I followed the directions that Bonanza provided on this page to get my Bonanza account changed to where I can accept Amazon Payments. The directions are extremely easy to follow, and the entire process was completed in just a few minutes. The process was so easy, in fact, that I wasn't sure whether I had completed it correctly. Apparently I did, because within a couple of days I had my first payment through Amazon Payments.
After the payment came through, I was quite confused. I was used to how Checkout by Amazon worked, and I couldn't figure out the Amazon Payments setup. I could not click on the transaction like I could with Checkout by Amazon. I could not enter a tracking number to confirm shipment. With Checkout by Amazon, I had to enter a tracking number to confirm shipment before Amazon would release the funds. I couldn't do that with Amazon Payments. This was a concern, and I was also not completely sure if the transaction had gone through.
I contacted Amazon customer service, where I was told that that I needed to take no action. I was still a little confused and concerned, because the customer service representative did not write the response very well. Here it is.
Once difference between Login and Pay with Amazon and Checkout by Amazon is that usually there are no further actions required from your end to collect the payment if you have set it up to Authorize and Capture. We will automatically collect the payment for you and deposit it directly to your bank account. There is no need for you to confirm the shipment or enter the tracking number upon using Login and Pay with Amazon.After reading the response carefully quite a few times, I concluded that the transaction did go through, even though the last paragraph was poorly written and confusing. I also concluded that I truly did not need to do anything other than create the shipping label as I always do using PayPal and then enter the delivery confirmation on Bonanza to indicate that I had shipped the order. Amazon Payments works just like PayPal in that money is received and no additional action is needed.
Looking at this transaction, yes it went through and was captured successfully, you would know if there is an issue with the transaction if the status is Suspended, in this case the payment method of the buyer was invalid and they would have to update it first before you can collect the payment.
I noted that Amazon states in the FAQ section that a new account has a 14-day hold before funds will be released to the seller via checking account. I was still a little uncomfortable, but I figured that 14 days later that the funds would be released. Of course, I immediately ended up with a second transaction, but at least the amount was smaller, and I determined not to worry about it.
On the 13th day after the first transaction, Amazon released the funds for both transactions, so now I know for sure than everything is good and that I don't need to do anything other than what I do on Bonanza.

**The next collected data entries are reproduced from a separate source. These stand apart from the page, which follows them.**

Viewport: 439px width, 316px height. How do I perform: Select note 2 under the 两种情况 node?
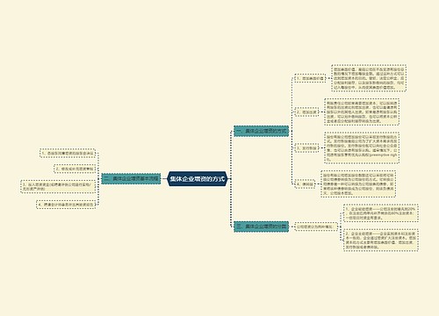pyautogui.click(x=381, y=241)
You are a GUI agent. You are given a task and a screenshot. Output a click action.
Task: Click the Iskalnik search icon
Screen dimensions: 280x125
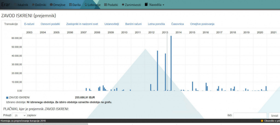pyautogui.click(x=16, y=5)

I want to mention some other Bonanza topics. I do not recommend that the average seller take up a membership. I did pay for a membership for five years, and the final year was a mistake. The membership was well worth it for the first four years, but I never should have paid for the 2013 membership. That was the year when sales began dropping due to Bonanza placing links to items on Amazon throughout all of its search results. Bonanza did that because they get a commission when buyers follow those links and make purchases. It was a good financial move for Bonanza to do that, but it reduced our sales.
Bonanza also has a number of advertising options where sellers can agree to pay a higher fee to Bonanza, and Bonanza will pay for the seller's items to be listed in Google's shopping search, PriceGrabber, and a few other sites. I did, for a few months, try out Bonanza's advertising option where my fee to Bonanza could be up to 16% to see whether it would help. I only had to pay the higher fee if the transaction came through one of the advertising venues.
I had four transactions where I paid the 16% fee. Interestingly, three of them were the very first month I paid for advertising. The fee wasn't that bad except for the last one where my fee was $17.77 on a $111.01 order. I decided that was too high and that I should not pay 16% for advertising. I reduced my advertising option to 9% to see what happens, but I will likely remove it eventually.
In the time I had the advertising option active, I had 44 transactions. Only four of them came through advertising, which is quite low. Advertising does not help much for vintage books. I assume that it helps more for people who sell electronics and other popular items.
You might wonder why I keep my booth open since traffic to my booth is not anywhere near what it once was. I have some repeat customers who pay by money order, and that option is not available on eBay. It's worth it to me to keep the Bonanza booth open for them and for some other buyers who do purchase from me periodically on Bonanza who do not use eBay.